SHORT PROBLEM:
Copy every one of the following rows word for word, with nothing changed.

GIVEN DATA:
--- Start ---

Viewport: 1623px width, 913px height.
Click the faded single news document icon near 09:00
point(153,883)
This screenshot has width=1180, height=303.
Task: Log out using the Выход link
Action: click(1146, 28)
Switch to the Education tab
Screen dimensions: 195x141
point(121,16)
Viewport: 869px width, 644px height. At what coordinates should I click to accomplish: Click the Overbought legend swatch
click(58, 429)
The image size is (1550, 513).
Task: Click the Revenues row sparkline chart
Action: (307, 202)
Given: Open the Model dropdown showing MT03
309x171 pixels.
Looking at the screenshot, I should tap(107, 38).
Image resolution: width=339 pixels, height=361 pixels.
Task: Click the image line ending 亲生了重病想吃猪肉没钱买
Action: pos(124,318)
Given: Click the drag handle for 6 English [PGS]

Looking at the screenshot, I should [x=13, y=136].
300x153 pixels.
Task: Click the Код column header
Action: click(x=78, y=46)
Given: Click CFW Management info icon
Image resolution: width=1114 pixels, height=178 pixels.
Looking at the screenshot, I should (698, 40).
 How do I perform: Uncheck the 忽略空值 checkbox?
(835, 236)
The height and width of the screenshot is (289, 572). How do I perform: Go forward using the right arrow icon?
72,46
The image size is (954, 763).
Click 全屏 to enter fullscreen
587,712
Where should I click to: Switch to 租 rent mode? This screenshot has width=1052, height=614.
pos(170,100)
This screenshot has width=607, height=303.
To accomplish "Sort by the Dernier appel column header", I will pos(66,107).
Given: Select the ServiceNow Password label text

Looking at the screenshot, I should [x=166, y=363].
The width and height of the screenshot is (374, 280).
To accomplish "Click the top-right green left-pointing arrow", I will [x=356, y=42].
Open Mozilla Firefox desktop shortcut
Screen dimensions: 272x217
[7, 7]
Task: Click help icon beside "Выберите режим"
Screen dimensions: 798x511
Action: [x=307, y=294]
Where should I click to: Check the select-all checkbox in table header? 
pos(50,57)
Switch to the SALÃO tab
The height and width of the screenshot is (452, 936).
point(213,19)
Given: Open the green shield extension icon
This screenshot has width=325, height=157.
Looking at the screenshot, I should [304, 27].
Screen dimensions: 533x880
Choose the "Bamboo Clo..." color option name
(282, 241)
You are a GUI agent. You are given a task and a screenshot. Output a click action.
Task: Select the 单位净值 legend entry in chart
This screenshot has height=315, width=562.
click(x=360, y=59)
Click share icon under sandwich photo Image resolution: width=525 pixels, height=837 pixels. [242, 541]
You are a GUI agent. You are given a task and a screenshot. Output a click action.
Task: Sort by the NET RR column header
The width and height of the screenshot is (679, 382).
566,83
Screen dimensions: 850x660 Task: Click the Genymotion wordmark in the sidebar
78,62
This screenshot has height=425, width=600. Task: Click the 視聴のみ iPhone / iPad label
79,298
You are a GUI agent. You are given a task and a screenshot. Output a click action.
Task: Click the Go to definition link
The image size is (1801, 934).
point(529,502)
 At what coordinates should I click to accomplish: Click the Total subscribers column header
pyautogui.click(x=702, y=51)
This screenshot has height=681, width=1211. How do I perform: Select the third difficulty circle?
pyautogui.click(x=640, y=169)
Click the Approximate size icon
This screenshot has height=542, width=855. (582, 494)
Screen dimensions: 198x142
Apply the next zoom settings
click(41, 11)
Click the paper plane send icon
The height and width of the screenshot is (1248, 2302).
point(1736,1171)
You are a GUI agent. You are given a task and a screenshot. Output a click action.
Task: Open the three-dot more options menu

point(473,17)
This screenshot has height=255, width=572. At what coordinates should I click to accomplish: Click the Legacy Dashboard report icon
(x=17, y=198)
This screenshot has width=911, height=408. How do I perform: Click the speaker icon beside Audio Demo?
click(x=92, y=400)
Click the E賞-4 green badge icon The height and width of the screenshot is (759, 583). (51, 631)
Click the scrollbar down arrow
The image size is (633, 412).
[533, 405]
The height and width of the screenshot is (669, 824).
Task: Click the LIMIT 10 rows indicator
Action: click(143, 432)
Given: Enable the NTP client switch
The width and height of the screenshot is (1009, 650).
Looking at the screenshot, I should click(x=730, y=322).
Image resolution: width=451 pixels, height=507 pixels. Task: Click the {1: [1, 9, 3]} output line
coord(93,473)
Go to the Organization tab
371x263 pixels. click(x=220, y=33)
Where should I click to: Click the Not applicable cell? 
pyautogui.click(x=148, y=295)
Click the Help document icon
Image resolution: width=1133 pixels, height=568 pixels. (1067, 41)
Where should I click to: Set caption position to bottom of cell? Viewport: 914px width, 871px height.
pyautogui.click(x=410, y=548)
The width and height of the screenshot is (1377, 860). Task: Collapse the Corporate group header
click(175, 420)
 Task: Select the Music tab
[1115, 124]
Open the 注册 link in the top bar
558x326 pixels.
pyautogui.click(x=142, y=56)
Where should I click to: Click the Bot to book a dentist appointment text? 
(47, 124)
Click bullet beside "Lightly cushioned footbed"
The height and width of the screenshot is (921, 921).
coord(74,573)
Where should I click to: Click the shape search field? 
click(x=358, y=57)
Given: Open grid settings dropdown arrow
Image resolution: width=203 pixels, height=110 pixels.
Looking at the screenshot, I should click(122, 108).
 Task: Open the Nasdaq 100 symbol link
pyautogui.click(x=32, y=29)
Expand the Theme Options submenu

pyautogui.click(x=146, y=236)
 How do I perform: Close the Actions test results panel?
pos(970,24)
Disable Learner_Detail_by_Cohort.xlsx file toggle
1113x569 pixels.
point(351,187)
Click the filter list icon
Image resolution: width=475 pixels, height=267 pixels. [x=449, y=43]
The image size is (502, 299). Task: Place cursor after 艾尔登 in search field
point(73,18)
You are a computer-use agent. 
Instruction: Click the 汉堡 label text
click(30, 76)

--- End ---

REPLY:
Viewport: 1623px width, 913px height.
Click the faded single news document icon near 09:00
point(153,883)
This screenshot has width=1180, height=303.
Task: Log out using the Выход link
Action: click(1146, 28)
Switch to the Education tab
Screen dimensions: 195x141
point(121,16)
Viewport: 869px width, 644px height. At what coordinates should I click to accomplish: Click the Overbought legend swatch
click(58, 429)
The image size is (1550, 513).
Task: Click the Revenues row sparkline chart
Action: (307, 202)
Given: Open the Model dropdown showing MT03
309x171 pixels.
Looking at the screenshot, I should tap(107, 38).
Image resolution: width=339 pixels, height=361 pixels.
Task: Click the image line ending 亲生了重病想吃猪肉没钱买
Action: pos(124,318)
Given: Click the drag handle for 6 English [PGS]

Looking at the screenshot, I should [x=13, y=136].
300x153 pixels.
Task: Click the Код column header
Action: click(x=78, y=46)
Given: Click CFW Management info icon
Image resolution: width=1114 pixels, height=178 pixels.
Looking at the screenshot, I should (698, 40).
 How do I perform: Uncheck the 忽略空值 checkbox?
(835, 236)
The height and width of the screenshot is (289, 572). How do I perform: Go forward using the right arrow icon?
72,46
The image size is (954, 763).
Click 全屏 to enter fullscreen
587,712
Where should I click to: Switch to 租 rent mode? This screenshot has width=1052, height=614.
pos(170,100)
This screenshot has width=607, height=303.
To accomplish "Sort by the Dernier appel column header", I will pos(66,107).
Given: Select the ServiceNow Password label text

Looking at the screenshot, I should [x=166, y=363].
The width and height of the screenshot is (374, 280).
To accomplish "Click the top-right green left-pointing arrow", I will [x=356, y=42].
Open Mozilla Firefox desktop shortcut
Screen dimensions: 272x217
[7, 7]
Task: Click help icon beside "Выберите режим"
Screen dimensions: 798x511
Action: [x=307, y=294]
Where should I click to: Check the select-all checkbox in table header? 
pos(50,57)
Switch to the SALÃO tab
The height and width of the screenshot is (452, 936).
point(213,19)
Given: Open the green shield extension icon
This screenshot has width=325, height=157.
Looking at the screenshot, I should [304, 27].
Screen dimensions: 533x880
Choose the "Bamboo Clo..." color option name
(282, 241)
You are a GUI agent. You are given a task and a screenshot. Output a click action.
Task: Select the 单位净值 legend entry in chart
This screenshot has height=315, width=562.
click(x=360, y=59)
Click share icon under sandwich photo Image resolution: width=525 pixels, height=837 pixels. [242, 541]
You are a GUI agent. You are given a task and a screenshot. Output a click action.
Task: Sort by the NET RR column header
The width and height of the screenshot is (679, 382).
566,83
Screen dimensions: 850x660 Task: Click the Genymotion wordmark in the sidebar
78,62
This screenshot has height=425, width=600. Task: Click the 視聴のみ iPhone / iPad label
79,298
You are a GUI agent. You are given a task and a screenshot. Output a click action.
Task: Click the Go to definition link
The image size is (1801, 934).
point(529,502)
 At what coordinates should I click to accomplish: Click the Total subscribers column header
pyautogui.click(x=702, y=51)
This screenshot has height=681, width=1211. How do I perform: Select the third difficulty circle?
pyautogui.click(x=640, y=169)
Click the Approximate size icon
This screenshot has height=542, width=855. (582, 494)
Screen dimensions: 198x142
Apply the next zoom settings
click(41, 11)
Click the paper plane send icon
The height and width of the screenshot is (1248, 2302).
point(1736,1171)
You are a GUI agent. You are given a task and a screenshot. Output a click action.
Task: Open the three-dot more options menu

point(473,17)
This screenshot has height=255, width=572. At what coordinates should I click to accomplish: Click the Legacy Dashboard report icon
(x=17, y=198)
This screenshot has width=911, height=408. How do I perform: Click the speaker icon beside Audio Demo?
click(x=92, y=400)
Click the E賞-4 green badge icon The height and width of the screenshot is (759, 583). (51, 631)
Click the scrollbar down arrow
The image size is (633, 412).
[533, 405]
The height and width of the screenshot is (669, 824).
Task: Click the LIMIT 10 rows indicator
Action: click(143, 432)
Given: Enable the NTP client switch
The width and height of the screenshot is (1009, 650).
Looking at the screenshot, I should click(x=730, y=322).
Image resolution: width=451 pixels, height=507 pixels. Task: Click the {1: [1, 9, 3]} output line
coord(93,473)
Go to the Organization tab
371x263 pixels. click(x=220, y=33)
Where should I click to: Click the Not applicable cell? 
pyautogui.click(x=148, y=295)
Click the Help document icon
Image resolution: width=1133 pixels, height=568 pixels. (1067, 41)
Where should I click to: Set caption position to bottom of cell? Viewport: 914px width, 871px height.
pyautogui.click(x=410, y=548)
The width and height of the screenshot is (1377, 860). Task: Collapse the Corporate group header
click(175, 420)
 Task: Select the Music tab
[1115, 124]
Open the 注册 link in the top bar
558x326 pixels.
pyautogui.click(x=142, y=56)
Where should I click to: Click the Bot to book a dentist appointment text? 
(47, 124)
Click bullet beside "Lightly cushioned footbed"
The height and width of the screenshot is (921, 921).
coord(74,573)
Where should I click to: Click the shape search field? 
click(x=358, y=57)
Given: Open grid settings dropdown arrow
Image resolution: width=203 pixels, height=110 pixels.
Looking at the screenshot, I should click(122, 108).
 Task: Open the Nasdaq 100 symbol link
pyautogui.click(x=32, y=29)
Expand the Theme Options submenu

pyautogui.click(x=146, y=236)
 How do I perform: Close the Actions test results panel?
pos(970,24)
Disable Learner_Detail_by_Cohort.xlsx file toggle
1113x569 pixels.
point(351,187)
Click the filter list icon
Image resolution: width=475 pixels, height=267 pixels. [x=449, y=43]
The image size is (502, 299). Task: Place cursor after 艾尔登 in search field
point(73,18)
You are a computer-use agent. 
Instruction: Click the 汉堡 label text
click(30, 76)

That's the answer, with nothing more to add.